[Data entries]
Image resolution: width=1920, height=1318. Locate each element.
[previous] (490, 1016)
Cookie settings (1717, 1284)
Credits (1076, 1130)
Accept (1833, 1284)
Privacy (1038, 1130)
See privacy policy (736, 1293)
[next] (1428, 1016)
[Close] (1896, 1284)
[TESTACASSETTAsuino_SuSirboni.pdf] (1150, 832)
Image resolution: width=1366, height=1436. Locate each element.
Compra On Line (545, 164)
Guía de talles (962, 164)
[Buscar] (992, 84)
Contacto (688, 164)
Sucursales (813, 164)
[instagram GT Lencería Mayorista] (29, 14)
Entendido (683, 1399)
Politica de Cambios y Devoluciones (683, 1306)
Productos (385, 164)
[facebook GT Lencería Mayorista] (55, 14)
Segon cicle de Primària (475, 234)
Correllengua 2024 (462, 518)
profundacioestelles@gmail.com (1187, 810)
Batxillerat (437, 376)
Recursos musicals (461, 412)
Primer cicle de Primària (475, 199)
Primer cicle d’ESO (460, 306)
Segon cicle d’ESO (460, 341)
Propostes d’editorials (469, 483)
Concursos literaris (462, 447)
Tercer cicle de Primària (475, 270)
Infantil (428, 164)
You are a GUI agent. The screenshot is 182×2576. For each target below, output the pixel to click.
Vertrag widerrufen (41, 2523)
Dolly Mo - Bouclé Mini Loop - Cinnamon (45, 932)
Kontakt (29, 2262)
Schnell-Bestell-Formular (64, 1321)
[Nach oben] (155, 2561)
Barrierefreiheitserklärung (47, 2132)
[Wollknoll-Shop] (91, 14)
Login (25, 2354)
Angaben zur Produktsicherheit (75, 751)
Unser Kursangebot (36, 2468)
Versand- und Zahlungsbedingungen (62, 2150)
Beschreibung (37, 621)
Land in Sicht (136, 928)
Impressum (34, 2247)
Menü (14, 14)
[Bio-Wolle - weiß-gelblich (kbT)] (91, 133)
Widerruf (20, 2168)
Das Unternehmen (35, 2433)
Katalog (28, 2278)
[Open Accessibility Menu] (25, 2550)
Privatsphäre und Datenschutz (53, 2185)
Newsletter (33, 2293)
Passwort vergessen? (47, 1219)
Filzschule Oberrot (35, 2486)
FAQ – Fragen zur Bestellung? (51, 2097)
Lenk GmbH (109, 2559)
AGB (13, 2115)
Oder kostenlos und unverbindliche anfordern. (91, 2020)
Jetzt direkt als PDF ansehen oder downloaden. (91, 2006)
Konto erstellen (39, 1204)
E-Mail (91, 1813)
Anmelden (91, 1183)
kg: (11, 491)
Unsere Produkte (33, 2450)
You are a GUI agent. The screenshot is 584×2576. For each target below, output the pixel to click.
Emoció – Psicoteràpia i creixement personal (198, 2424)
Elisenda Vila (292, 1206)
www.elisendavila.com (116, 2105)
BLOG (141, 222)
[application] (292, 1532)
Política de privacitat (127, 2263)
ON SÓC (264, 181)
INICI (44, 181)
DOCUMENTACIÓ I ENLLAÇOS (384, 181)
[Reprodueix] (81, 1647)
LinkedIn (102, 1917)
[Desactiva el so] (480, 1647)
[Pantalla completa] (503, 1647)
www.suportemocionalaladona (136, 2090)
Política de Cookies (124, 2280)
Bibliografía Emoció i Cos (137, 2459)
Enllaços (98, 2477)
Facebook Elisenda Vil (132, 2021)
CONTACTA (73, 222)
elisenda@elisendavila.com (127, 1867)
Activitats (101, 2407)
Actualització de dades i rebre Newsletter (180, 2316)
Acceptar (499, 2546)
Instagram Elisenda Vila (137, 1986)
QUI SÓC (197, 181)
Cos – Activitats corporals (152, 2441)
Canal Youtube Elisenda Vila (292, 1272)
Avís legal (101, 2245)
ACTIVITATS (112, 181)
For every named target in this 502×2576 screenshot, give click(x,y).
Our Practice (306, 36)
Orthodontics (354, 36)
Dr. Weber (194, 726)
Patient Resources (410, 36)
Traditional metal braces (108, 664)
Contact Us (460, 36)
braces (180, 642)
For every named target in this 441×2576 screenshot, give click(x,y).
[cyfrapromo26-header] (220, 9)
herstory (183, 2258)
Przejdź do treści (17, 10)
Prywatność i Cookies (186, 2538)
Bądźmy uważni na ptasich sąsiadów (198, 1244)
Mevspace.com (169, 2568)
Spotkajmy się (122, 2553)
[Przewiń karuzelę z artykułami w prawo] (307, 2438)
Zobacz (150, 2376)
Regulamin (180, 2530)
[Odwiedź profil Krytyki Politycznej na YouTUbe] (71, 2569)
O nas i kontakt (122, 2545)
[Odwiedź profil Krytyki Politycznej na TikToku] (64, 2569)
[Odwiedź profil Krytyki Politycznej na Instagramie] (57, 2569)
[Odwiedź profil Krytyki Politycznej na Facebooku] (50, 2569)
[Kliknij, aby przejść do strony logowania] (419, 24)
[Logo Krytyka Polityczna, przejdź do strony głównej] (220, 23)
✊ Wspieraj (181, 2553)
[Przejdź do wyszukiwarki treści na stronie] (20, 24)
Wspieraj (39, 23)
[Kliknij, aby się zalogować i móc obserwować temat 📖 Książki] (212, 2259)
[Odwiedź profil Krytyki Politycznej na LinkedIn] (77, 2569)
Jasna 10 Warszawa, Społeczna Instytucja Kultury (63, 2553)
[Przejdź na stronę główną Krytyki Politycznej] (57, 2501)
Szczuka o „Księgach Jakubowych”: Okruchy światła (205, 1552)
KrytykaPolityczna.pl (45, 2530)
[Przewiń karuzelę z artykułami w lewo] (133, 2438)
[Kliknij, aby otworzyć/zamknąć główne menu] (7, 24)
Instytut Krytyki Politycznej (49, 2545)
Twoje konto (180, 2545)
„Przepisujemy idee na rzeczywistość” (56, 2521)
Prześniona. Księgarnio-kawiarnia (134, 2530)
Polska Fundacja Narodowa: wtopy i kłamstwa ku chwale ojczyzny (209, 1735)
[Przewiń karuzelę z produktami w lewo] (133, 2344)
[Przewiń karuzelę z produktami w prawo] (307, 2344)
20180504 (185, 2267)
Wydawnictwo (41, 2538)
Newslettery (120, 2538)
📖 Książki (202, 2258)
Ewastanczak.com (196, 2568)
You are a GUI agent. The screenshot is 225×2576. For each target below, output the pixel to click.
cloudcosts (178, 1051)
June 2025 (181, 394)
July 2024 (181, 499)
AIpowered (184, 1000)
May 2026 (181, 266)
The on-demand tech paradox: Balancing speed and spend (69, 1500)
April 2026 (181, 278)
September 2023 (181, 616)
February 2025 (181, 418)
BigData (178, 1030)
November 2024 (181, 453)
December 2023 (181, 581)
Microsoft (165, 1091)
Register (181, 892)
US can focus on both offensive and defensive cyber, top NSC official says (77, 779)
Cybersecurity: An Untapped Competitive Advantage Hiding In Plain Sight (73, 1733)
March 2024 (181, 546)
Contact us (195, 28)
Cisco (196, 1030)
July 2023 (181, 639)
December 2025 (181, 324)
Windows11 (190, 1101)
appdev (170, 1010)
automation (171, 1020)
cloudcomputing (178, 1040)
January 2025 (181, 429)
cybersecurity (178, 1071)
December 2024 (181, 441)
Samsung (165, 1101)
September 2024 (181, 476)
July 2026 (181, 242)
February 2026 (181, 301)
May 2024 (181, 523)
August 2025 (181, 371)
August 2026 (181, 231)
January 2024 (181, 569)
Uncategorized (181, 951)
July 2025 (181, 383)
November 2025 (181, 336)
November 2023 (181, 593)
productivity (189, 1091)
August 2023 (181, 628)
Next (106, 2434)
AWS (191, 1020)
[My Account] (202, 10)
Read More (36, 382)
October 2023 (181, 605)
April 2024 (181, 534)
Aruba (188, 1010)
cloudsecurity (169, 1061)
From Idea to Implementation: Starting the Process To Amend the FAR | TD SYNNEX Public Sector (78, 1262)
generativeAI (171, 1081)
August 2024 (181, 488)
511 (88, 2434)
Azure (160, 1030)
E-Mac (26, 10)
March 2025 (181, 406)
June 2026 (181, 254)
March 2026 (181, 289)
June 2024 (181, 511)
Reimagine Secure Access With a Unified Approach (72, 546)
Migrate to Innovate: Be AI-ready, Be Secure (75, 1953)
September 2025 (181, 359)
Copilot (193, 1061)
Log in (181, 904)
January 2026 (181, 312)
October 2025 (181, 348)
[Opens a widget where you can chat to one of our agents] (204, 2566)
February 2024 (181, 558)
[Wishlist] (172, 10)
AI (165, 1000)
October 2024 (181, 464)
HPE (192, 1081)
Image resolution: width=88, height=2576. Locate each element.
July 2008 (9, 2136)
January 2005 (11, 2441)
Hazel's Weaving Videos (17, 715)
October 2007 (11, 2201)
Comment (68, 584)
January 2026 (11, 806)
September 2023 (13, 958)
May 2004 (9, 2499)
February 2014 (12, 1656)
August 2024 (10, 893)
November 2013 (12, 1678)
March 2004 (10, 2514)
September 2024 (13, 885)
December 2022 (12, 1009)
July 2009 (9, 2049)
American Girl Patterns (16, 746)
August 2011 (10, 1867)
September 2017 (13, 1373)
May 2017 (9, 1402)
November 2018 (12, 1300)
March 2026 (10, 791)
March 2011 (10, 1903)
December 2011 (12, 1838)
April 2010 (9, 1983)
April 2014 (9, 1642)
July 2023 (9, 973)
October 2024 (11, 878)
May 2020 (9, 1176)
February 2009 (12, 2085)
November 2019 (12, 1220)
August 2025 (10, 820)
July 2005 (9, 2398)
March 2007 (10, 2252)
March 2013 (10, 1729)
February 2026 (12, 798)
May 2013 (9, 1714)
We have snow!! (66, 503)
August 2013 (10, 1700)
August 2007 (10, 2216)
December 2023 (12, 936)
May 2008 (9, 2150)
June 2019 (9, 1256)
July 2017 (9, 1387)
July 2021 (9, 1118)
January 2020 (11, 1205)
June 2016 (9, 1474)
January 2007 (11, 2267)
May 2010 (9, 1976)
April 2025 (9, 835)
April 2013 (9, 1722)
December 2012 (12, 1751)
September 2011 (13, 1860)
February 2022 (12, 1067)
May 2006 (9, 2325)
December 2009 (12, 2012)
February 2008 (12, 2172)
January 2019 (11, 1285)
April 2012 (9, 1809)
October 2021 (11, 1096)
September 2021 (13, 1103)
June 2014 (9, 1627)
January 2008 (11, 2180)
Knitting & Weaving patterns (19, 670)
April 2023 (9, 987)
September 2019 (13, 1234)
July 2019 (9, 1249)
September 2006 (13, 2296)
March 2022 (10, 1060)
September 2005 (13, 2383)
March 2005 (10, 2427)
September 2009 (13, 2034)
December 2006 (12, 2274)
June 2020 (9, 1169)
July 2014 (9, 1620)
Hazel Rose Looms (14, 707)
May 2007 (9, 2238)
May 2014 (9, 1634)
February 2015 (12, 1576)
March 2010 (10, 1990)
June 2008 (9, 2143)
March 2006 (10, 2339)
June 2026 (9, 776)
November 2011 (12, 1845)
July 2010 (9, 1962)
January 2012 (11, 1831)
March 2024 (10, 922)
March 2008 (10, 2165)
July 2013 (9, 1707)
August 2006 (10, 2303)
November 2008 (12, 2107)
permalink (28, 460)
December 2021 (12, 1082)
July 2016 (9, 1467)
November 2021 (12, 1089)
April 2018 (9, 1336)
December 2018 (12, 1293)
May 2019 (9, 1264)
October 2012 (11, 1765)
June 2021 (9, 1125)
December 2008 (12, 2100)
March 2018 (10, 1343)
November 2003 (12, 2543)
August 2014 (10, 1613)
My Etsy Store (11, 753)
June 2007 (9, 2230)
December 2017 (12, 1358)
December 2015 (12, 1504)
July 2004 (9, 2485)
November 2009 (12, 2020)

:: Task instructions ::
Please count the lines that hold "below" in this data and report the total alone.

:: Answer box ::
3